Concernant les mesures éducatives et les peines, le rapport livre quelques statistiques : parmi les sanctions prononcées à l’encontre des mineurs en 2023, figuraient 50 % de mesures éducatives, 46 % de peines et 4 % de décisions consistant soit en une dispense de mesure éducative soit une dispense de peine. D’une manière globale, il prône une évaluation de l’effectivité de la justice pénale des mineurs (alternatives comprises) par le biais d’études fines sur la récidive et la réitération. Il recommande ensuite plus spécifiquement de rendre obligatoire l’habilitation à recevoir des mineurs confiés habituellement par l’autorité judiciaire (« habilitation justice », qui apporte davantage de garanties de qualité et de contrôle que la procédure obligatoire d’autorisation des établissements et services) et de renforcer la diversité et les modalités d’accueil et d’accompagnement dans un cadre pénal pour une individualisation renforcée du suivi des jeunes selon leurs besoins.
Sur l’incarcération, possible à partir de 13 ans (au 1er janv. 2025, on comptait 745 mineurs incarcérés en France, pour un volume de placements sous écrou de mineurs par an évalué à 3 000 environ), le rapport formule trois recommandations : celle de garantir l’effectivité de l’accès aux droits à l’éducation, aux activités socio-culturelles et sportives, au maintien des liens familiaux et à la santé (impliquant une coordination des différents intervenants en détention) ; celle d’engager une réflexion sur la mise en place d’un régime de détention transitoire lors du passage de la minorité à la majorité au cours de l’incarcération ; et celle de définir un protocole relatif à la fouille intégrale des mineurs (en enrichissant la circulaire du 15 janv. 2020).
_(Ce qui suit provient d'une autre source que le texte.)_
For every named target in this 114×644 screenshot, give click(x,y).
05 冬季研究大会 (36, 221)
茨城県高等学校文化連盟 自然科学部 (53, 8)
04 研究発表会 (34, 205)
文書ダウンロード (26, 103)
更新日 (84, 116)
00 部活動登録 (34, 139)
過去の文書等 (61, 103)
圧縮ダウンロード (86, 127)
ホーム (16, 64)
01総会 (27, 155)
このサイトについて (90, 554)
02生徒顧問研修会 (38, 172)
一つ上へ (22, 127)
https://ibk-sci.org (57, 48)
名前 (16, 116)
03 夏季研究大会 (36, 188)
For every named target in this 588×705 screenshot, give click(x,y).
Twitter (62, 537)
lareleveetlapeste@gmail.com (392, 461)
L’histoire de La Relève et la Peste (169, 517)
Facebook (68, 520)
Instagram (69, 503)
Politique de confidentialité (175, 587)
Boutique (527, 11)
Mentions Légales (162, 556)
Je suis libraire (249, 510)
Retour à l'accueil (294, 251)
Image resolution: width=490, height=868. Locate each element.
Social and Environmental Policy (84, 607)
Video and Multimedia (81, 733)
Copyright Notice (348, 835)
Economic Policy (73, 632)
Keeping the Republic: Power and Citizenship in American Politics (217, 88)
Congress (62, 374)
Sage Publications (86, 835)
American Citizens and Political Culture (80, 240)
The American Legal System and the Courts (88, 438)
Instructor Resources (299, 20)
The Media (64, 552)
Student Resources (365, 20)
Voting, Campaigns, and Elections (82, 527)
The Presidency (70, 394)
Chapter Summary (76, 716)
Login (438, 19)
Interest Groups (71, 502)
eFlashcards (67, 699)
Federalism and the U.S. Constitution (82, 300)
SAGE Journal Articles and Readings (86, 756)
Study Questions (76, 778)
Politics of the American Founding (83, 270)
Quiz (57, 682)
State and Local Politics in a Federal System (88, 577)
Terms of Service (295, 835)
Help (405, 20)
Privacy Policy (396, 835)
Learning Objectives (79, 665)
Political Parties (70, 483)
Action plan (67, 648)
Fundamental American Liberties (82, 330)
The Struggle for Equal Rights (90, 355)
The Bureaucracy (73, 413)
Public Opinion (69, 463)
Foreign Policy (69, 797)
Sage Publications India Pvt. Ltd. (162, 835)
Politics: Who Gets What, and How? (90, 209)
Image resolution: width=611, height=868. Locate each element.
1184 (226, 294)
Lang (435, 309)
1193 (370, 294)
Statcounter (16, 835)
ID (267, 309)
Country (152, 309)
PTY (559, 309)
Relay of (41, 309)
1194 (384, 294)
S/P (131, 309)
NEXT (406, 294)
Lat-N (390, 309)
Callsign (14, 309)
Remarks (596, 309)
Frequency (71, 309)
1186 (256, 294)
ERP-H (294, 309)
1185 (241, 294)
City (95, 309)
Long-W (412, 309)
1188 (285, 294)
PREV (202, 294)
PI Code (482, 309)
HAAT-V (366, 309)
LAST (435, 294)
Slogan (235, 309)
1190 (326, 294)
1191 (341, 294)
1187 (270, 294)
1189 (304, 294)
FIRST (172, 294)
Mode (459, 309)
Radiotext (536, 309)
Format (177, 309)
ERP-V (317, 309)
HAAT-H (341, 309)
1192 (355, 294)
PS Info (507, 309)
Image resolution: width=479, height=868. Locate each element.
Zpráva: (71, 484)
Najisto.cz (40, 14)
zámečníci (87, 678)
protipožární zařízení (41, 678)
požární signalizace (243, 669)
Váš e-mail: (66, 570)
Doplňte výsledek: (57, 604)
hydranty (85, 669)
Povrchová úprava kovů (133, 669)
Au-delà, le rapport prône le développement des alternatives à l’incarcération et les aménagements ab initio, de même qu’un renforcement de la justice restaurative.
Enfin, sur la réinsertion et la prévention de la récidive, le rapport note qu’elles passent toutes deux par la rescolarisation, l’accès à des formations diplômantes mais aussi par un accompagnement psychosocial et un travail pédagogique sur la compréhension de la sanction et, enfin, par le bénéfice d’un droit à l’oubli et à l’effacement des condamnations. Et c’est ainsi qu’il invite, de manière finale, à anticiper systématiquement la fin d’un placement ou d’une incarcération et à rendre tout aussi systématique l’information des mineurs et de leurs représentants sur les règles relatives à l’effacement des mentions du casier judiciaire et des différents fichiers.
Références :
■ Cons. const., 19 juin 2025, n° 2025-886 DC : JA 2025, n° 723, p. 7, obs. N. Coudurier ; AJ pénal 2025. 397, note S. Jacopin.